§ **EXTRACTED TEXT**:
◆ ◆ ◆ ◆

Try to corner me under the mistletoe after a few too many eggnogs and you’d run the risk of getting a lecture about the gender inequalities inherent in dominant social structures of late-stage capitalist societies.

OK, OK—very few people actually tried to corner me under the mistletoe. But you get the idea.

All of that may be changing, however. This year, I have embarked on a journey to make peace with Christmas.

Some of this is due to my wife, who, having suffered through enough holiday seasons with her collection of antique Christmas ornaments safely tucked away in boxes, finally decided to make me confront what I was avoiding.

Some of it is due to the numerous friends who love me enough to ignore my embarrassment at receiving presents and buy them for me anyway.

And some of it, thankfully, has come from the realization that just because millions of Americans pervert the true meaning of Christmas for themselves doesn’t mean that I have to.

◆ ◆ ◆ ◆

§ **STORED DATA**:
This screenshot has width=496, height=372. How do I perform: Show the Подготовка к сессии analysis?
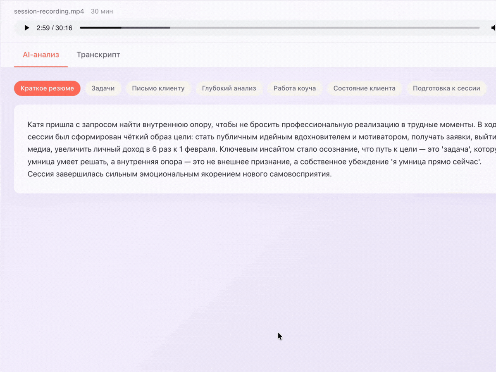pos(446,88)
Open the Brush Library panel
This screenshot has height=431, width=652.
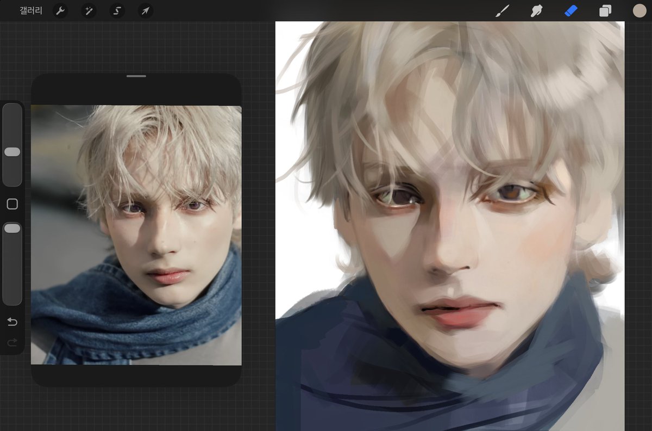click(x=503, y=11)
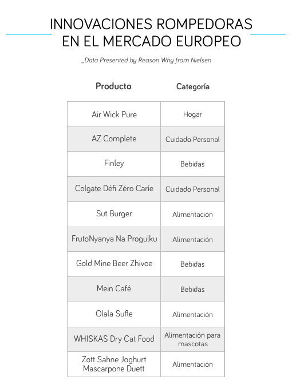Select Bebidas category next to Mein Café
The height and width of the screenshot is (388, 292).
click(193, 289)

◆ ◆ ◆ ◆

§ **PROBLEM TO SOLVE**:
Continue the piece about making peace with Christmas, starting right after its final sentence.

§ **WRITTEN ANSWER**:
Millions of people may celebrate Christmas each year by going on an orgy of crass commercialism, blaspheming a religious holiday by decorating their lawns with inflatable Jesuses and using the idea of Santa Claus as a bargaining chip to control their unruly children, but that doesn’t mean I have to do the same.

Nor do I have to spend the season trolling the aisles of some brightly-lit shopping mall, desperately searching for the perfect gift while listening to piped-in Christmas carols and running up credit card bills.

And I don’t have to feel guilty because I won’t squeeze myself into an overpriced airline seat for hours on end to visit relatives I don’t like, or berate myself for not getting around to writing thank-you cards for presents I didn’t like or never used.

Instead, I’ve come to realize that Christmas can be what I want it to be, and not what others think it should.

That means if I want Christmas to be nothing more than a quiet holiday of good friends, good food and a reflection on blessings received—along with dreaming of a more just, secure and hopeful world of the future—then that’s what I’ll do.

And buying the tree was an important first step.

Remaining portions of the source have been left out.